╭─ Raw data
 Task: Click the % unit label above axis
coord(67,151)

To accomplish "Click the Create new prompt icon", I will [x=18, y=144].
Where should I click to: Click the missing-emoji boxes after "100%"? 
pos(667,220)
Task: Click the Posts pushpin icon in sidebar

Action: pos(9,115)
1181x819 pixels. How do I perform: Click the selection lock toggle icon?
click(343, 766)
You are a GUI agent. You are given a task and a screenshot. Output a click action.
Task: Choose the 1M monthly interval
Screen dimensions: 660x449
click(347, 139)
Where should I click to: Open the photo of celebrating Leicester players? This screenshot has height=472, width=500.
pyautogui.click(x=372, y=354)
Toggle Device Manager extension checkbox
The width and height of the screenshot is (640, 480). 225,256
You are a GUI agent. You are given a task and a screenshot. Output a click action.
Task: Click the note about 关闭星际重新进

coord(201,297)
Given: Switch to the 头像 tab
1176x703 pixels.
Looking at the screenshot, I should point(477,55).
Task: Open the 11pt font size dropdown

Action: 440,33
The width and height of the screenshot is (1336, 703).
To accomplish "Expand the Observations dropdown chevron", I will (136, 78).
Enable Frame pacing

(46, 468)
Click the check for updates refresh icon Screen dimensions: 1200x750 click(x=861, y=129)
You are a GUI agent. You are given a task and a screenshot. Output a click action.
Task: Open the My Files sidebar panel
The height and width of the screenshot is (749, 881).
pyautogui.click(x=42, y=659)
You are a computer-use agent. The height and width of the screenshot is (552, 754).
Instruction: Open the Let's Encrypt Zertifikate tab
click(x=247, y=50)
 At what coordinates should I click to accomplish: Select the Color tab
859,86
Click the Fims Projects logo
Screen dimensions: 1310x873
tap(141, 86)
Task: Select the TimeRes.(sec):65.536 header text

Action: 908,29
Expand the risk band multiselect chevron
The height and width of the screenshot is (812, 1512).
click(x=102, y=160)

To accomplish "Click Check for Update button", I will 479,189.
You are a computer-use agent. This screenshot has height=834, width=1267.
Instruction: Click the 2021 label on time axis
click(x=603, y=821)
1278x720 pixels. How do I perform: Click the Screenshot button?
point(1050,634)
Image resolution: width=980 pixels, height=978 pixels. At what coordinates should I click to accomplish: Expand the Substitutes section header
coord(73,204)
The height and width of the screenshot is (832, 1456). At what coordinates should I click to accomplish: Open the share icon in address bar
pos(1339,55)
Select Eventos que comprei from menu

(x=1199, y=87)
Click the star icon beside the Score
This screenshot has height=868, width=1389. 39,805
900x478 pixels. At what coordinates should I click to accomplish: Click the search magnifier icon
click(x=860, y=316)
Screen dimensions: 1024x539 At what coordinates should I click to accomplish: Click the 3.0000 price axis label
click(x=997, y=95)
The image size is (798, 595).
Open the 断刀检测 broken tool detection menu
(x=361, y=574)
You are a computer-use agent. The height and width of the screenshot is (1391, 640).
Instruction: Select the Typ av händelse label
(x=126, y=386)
╰─
■ Task statement ■
Rewrite the lines above as a numbered list, skipping any blank lines.

■ Solution below ■
1.  Task: Click the % unit label above axis
2. coord(67,151)
3. To accomplish "Click the Create new prompt icon", I will [x=18, y=144].
4. Where should I click to: Click the missing-emoji boxes after "100%"? 
5. pos(667,220)
6. Task: Click the Posts pushpin icon in sidebar
7. Action: pos(9,115)
8. 1181x819 pixels. How do I perform: Click the selection lock toggle icon?
9. click(343, 766)
10. You are a GUI agent. You are given a task and a screenshot. Output a click action.
11. Task: Choose the 1M monthly interval
12. Screen dimensions: 660x449
13. click(347, 139)
14. Where should I click to: Open the photo of celebrating Leicester players? This screenshot has height=472, width=500.
15. pyautogui.click(x=372, y=354)
16. Toggle Device Manager extension checkbox
17. The width and height of the screenshot is (640, 480). 225,256
18. You are a GUI agent. You are given a task and a screenshot. Output a click action.
19. Task: Click the note about 关闭星际重新进
20. coord(201,297)
21. Given: Switch to the 头像 tab
22. 1176x703 pixels.
23. Looking at the screenshot, I should point(477,55).
24. Task: Open the 11pt font size dropdown
25. Action: 440,33
26. The width and height of the screenshot is (1336, 703).
27. To accomplish "Expand the Observations dropdown chevron", I will (136, 78).
28. Enable Frame pacing
29. (46, 468)
30. Click the check for updates refresh icon Screen dimensions: 1200x750 click(x=861, y=129)
31. You are a GUI agent. You are given a task and a screenshot. Output a click action.
32. Task: Open the My Files sidebar panel
33. The height and width of the screenshot is (749, 881).
34. pyautogui.click(x=42, y=659)
35. You are a computer-use agent. The height and width of the screenshot is (552, 754).
36. Instruction: Open the Let's Encrypt Zertifikate tab
37. click(x=247, y=50)
38.  At what coordinates should I click to accomplish: Select the Color tab
39. 859,86
40. Click the Fims Projects logo
41. Screen dimensions: 1310x873
42. tap(141, 86)
43. Task: Select the TimeRes.(sec):65.536 header text
44. Action: 908,29
45. Expand the risk band multiselect chevron
46. The height and width of the screenshot is (812, 1512).
47. click(x=102, y=160)
48. To accomplish "Click Check for Update button", I will 479,189.
49. You are a computer-use agent. This screenshot has height=834, width=1267.
50. Instruction: Click the 2021 label on time axis
51. click(x=603, y=821)
52. 1278x720 pixels. How do I perform: Click the Screenshot button?
53. point(1050,634)
54. Image resolution: width=980 pixels, height=978 pixels. At what coordinates should I click to accomplish: Expand the Substitutes section header
55. coord(73,204)
56. The height and width of the screenshot is (832, 1456). At what coordinates should I click to accomplish: Open the share icon in address bar
57. pos(1339,55)
58. Select Eventos que comprei from menu
59. (x=1199, y=87)
60. Click the star icon beside the Score
61. This screenshot has height=868, width=1389. 39,805
62. 900x478 pixels. At what coordinates should I click to accomplish: Click the search magnifier icon
63. click(x=860, y=316)
64. Screen dimensions: 1024x539 At what coordinates should I click to accomplish: Click the 3.0000 price axis label
65. click(x=997, y=95)
66. The image size is (798, 595).
67. Open the 断刀检测 broken tool detection menu
68. (x=361, y=574)
69. You are a computer-use agent. The height and width of the screenshot is (1391, 640).
70. Instruction: Select the Typ av händelse label
71. (x=126, y=386)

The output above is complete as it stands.